======== GIVEN DATA ========

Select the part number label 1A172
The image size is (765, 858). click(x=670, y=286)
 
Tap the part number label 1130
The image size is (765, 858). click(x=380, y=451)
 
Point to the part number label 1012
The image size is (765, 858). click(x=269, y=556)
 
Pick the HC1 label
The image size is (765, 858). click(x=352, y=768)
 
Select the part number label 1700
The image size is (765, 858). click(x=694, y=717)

========
======== GIVEN DATA ========

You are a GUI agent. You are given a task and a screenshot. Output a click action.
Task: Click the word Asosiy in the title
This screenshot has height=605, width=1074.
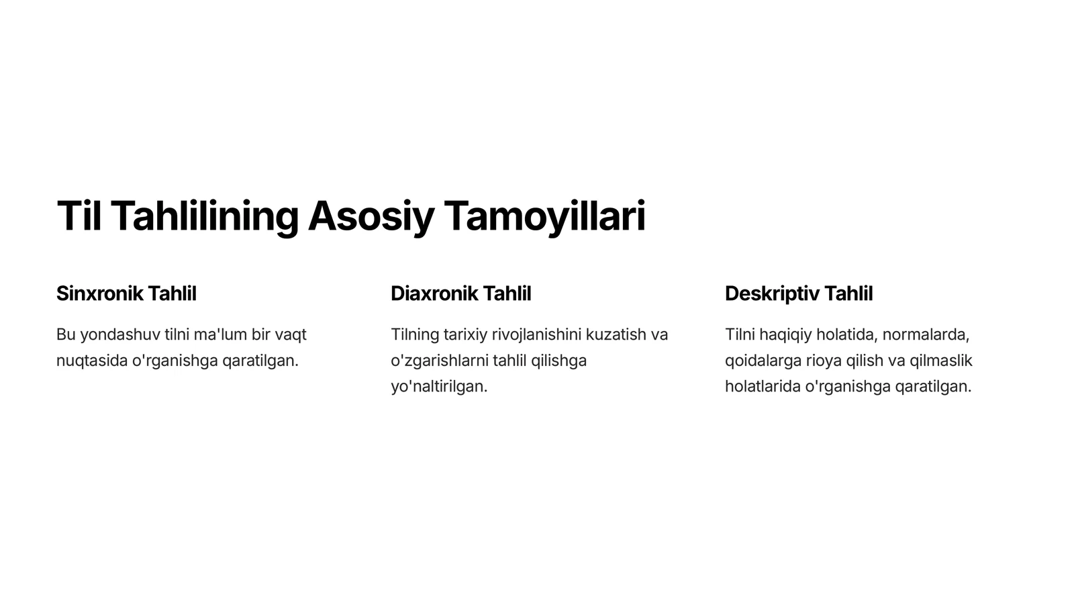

========

### JOB
Rewrite the rows starting with the line with "Point to the part number label 1012" and going on through the line with "The image size is (765, 858). click(x=694, y=717)", switching "label" to "tag" and leaving everything else as it is.

### SOLUTION
Point to the part number tag 1012
The image size is (765, 858). click(x=269, y=556)
 
Pick the HC1 tag
The image size is (765, 858). click(x=352, y=768)
 
Select the part number tag 1700
The image size is (765, 858). click(x=694, y=717)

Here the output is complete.